Why you’ll love this dish
This recipe hits three sweet spots: comfort-food texture, solid plant-based protein, and plenty of veg. Chickpea pasta brings more protein and fiber than regular semolina pasta, while red lentils create the creamy “cheese” base when blended with nutritional yeast and a little vegan cheddar. The broccoli adds color, crunch, and extra nutrients without stealing the show.
"Comforting, creamy, and actually filling — the sauce is smooth and surprisingly cheesy for being fully plant-based."
— a quick user note after making this for family weeknight dinners
Reasons to make it:
- High protein: lentils + chickpea pasta = a filling, muscle-friendly meal.
- Family-friendly: familiar mac-and-cheese vibes with hidden greens.
- Quick prep: active time under an hour, mostly hands-off simmering and steaming.
- Flexible: swap spices, starches, or shredded vegan cheese to suit what’s in your pantry.
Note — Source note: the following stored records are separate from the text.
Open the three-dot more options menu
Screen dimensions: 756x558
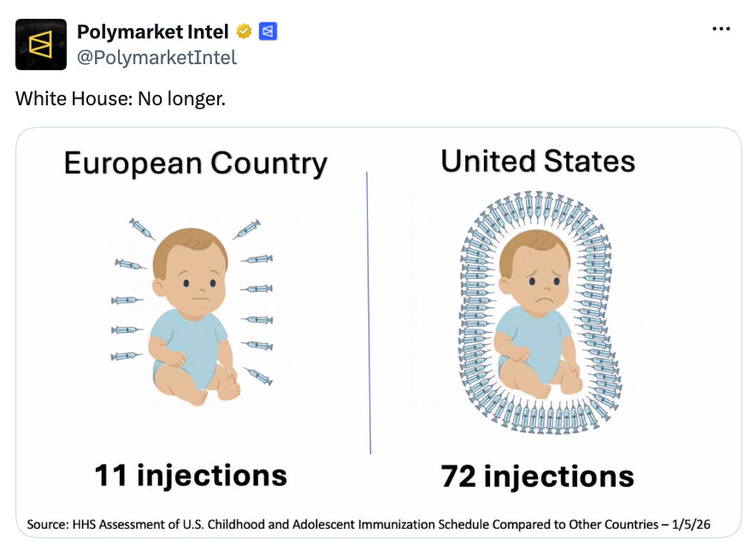point(721,29)
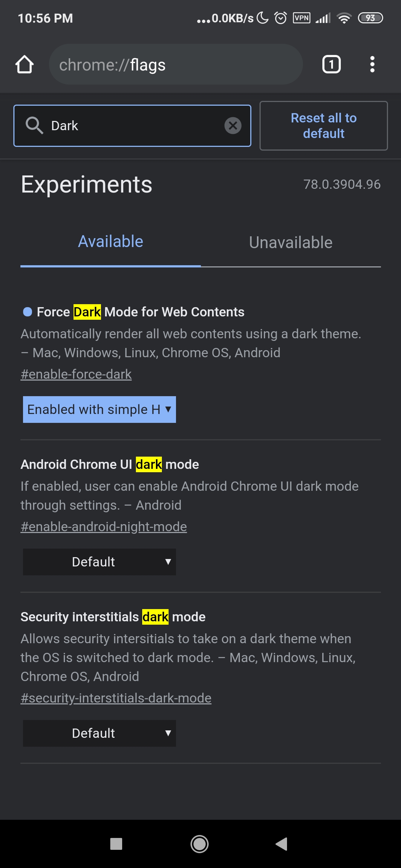The image size is (401, 868).
Task: Open the Android Chrome UI dark mode dropdown
Action: [99, 562]
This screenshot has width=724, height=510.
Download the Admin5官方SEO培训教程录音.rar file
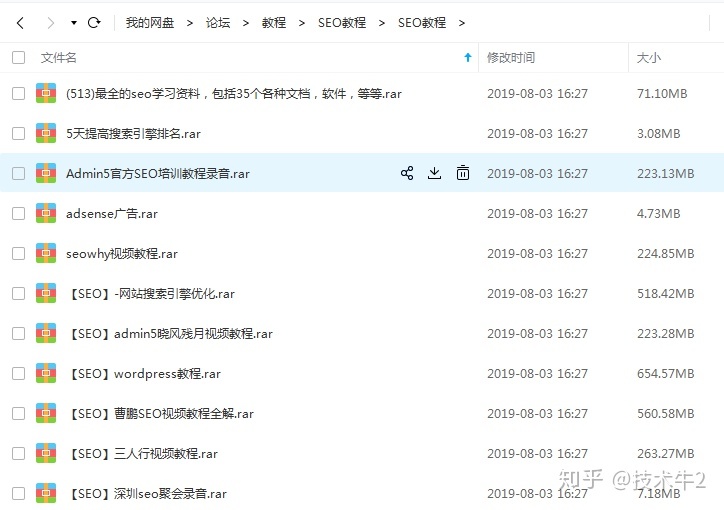pos(434,173)
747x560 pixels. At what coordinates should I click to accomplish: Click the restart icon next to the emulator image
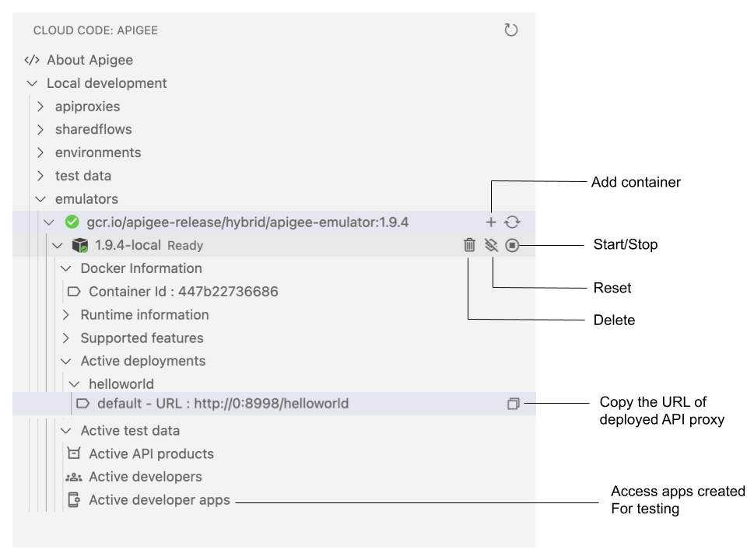pos(513,222)
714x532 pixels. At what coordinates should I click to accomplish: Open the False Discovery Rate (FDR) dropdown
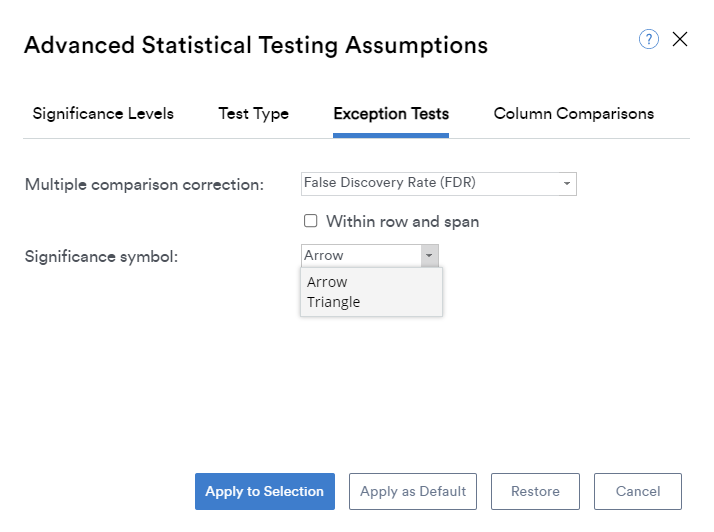[x=432, y=184]
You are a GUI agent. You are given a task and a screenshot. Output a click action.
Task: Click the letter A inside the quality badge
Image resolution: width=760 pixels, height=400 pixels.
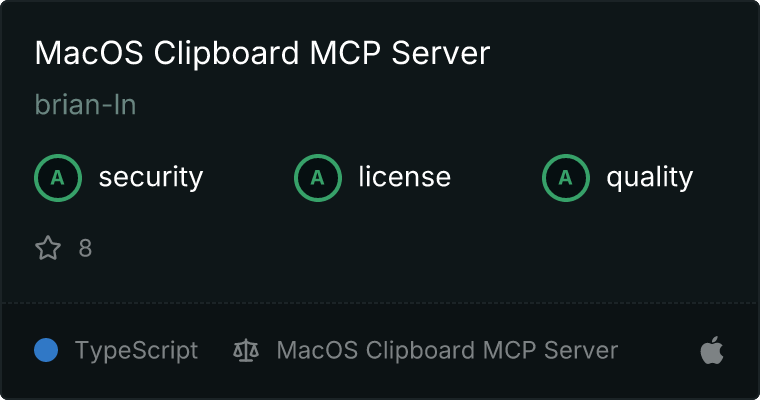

The cooking process explained
Quick overview so you know what to expect: briefly soak then simmer red lentils until mushy, blend them with flavorings into a silky “cheese” sauce, steam the broccoli, cook the chickpea pasta until just shy of done, then gently combine and simmer the sauce until it thickens. The whole process moves in parallel — lend the lentils a head start while you chop broccoli and boil pasta — so it’s efficient.
What you’ll need
- 0.75 cup red lentils (135 g) — soaked 5 minutes, drained
- 1 box Banza chickpea pasta (8 oz / 227 g)
- 1 whole broccoli crown, cut into small florets and diced stems (about 20 oz / 600 g)
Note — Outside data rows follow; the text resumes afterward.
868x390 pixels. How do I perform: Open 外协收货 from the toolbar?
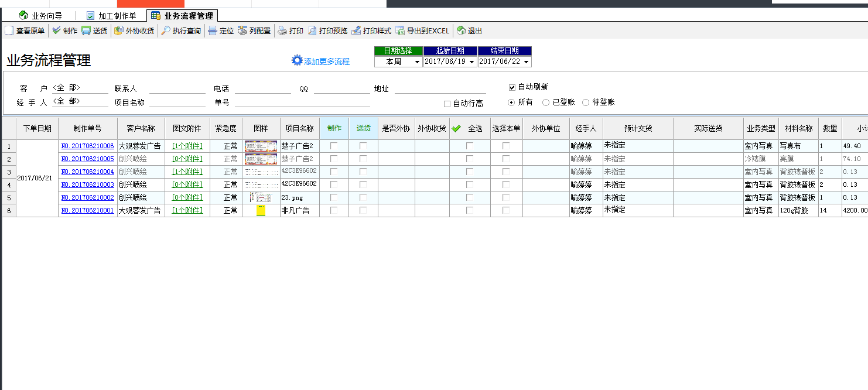119,31
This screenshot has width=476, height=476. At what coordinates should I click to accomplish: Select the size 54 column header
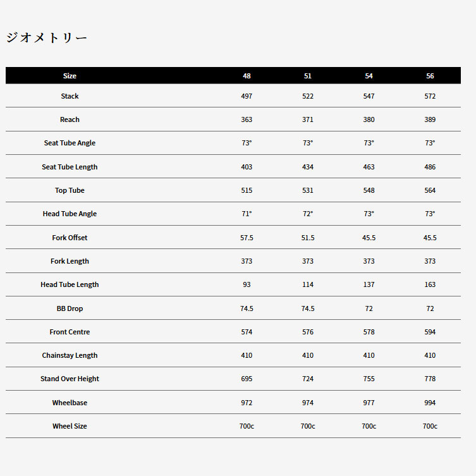point(369,76)
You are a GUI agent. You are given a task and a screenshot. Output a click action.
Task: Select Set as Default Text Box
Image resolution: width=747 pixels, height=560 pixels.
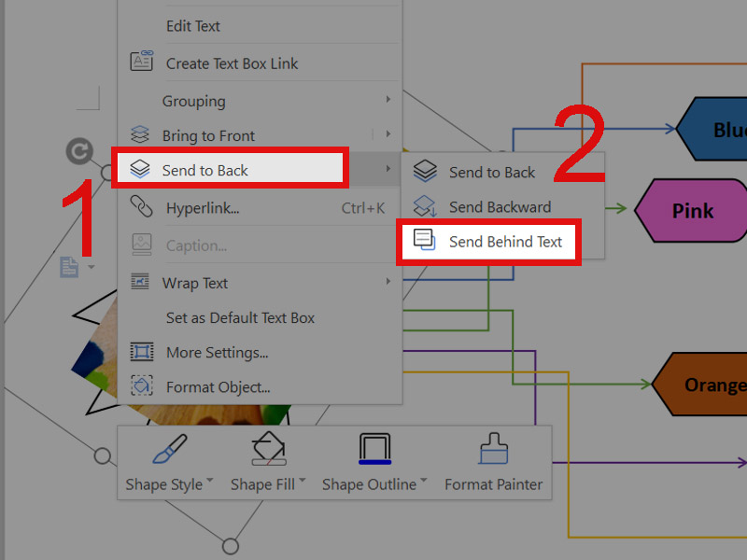tap(240, 317)
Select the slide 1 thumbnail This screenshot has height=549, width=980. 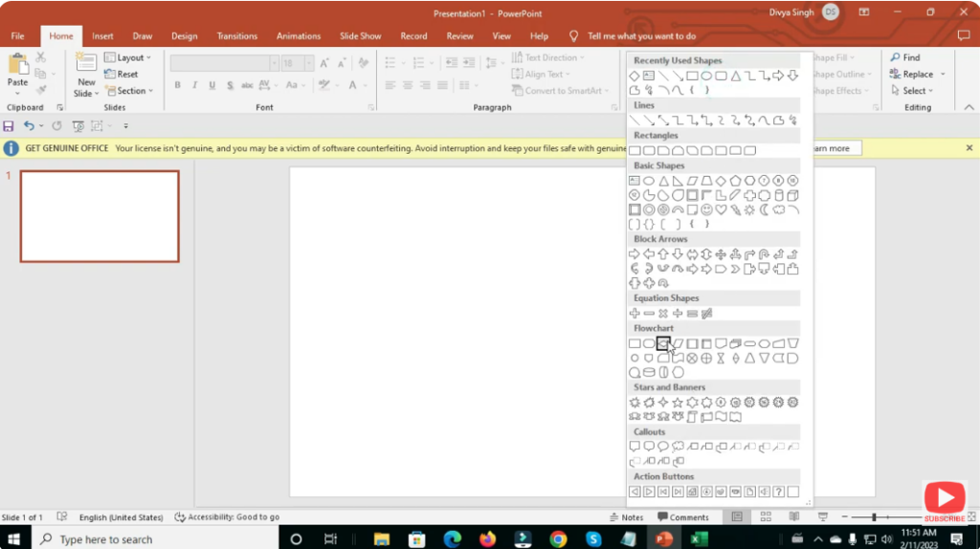100,216
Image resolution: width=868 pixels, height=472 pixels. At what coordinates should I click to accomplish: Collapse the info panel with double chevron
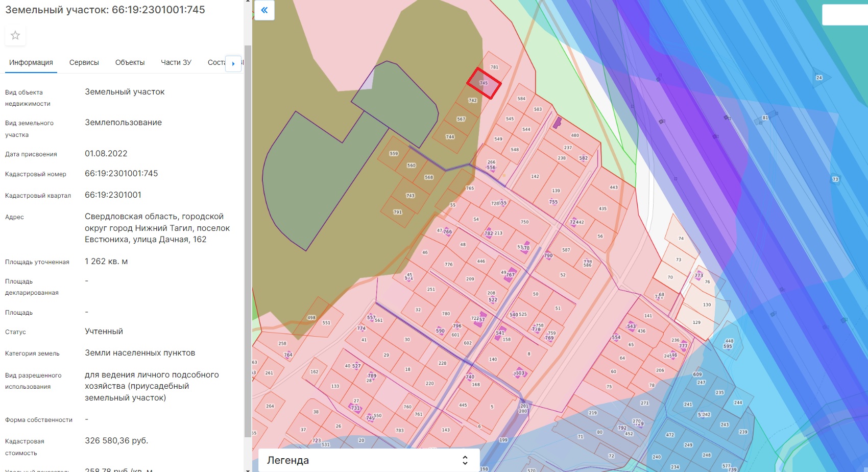(264, 10)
- 3 tablespoons nutritional yeast
- 1/4 teaspoon paprika
- 1/4 teaspoon turmeric
- 2 tablespoons tapioca starch (for stretch and sheen; see tips for swaps)
- 2 teaspoons salt, or to taste
- 1/2 cup nondairy milk (120 ml), unsweetened & unflavored
- 1/2 cup vegan cheddar shreds (56 g)
- 1/2 teaspoon garlic powder, or to taste
Notes and substitutions:
- Tapioca starch gives a slightly stretchy, glossy finish; cornstarch or arrowroot can be used but yield a less elastic texture.
- Any neutral nondairy milk works: soy gives the most protein, oat or almond do fine for flavor.
- If you’re nut-free, check the vegan cheddar ingredients or omit.
Step-by-step instructions
- Soak and cook lentils: place the red lentils in a small bowl and cover with water by about 1/2 inch. Let sit 5 minutes, then drain completely. Transfer to a medium saucepan with 2 cups water. Bring to a boil on high and cook for 20 minutes, stirring occasionally, until the lentils are fully soft and breaking down into mush.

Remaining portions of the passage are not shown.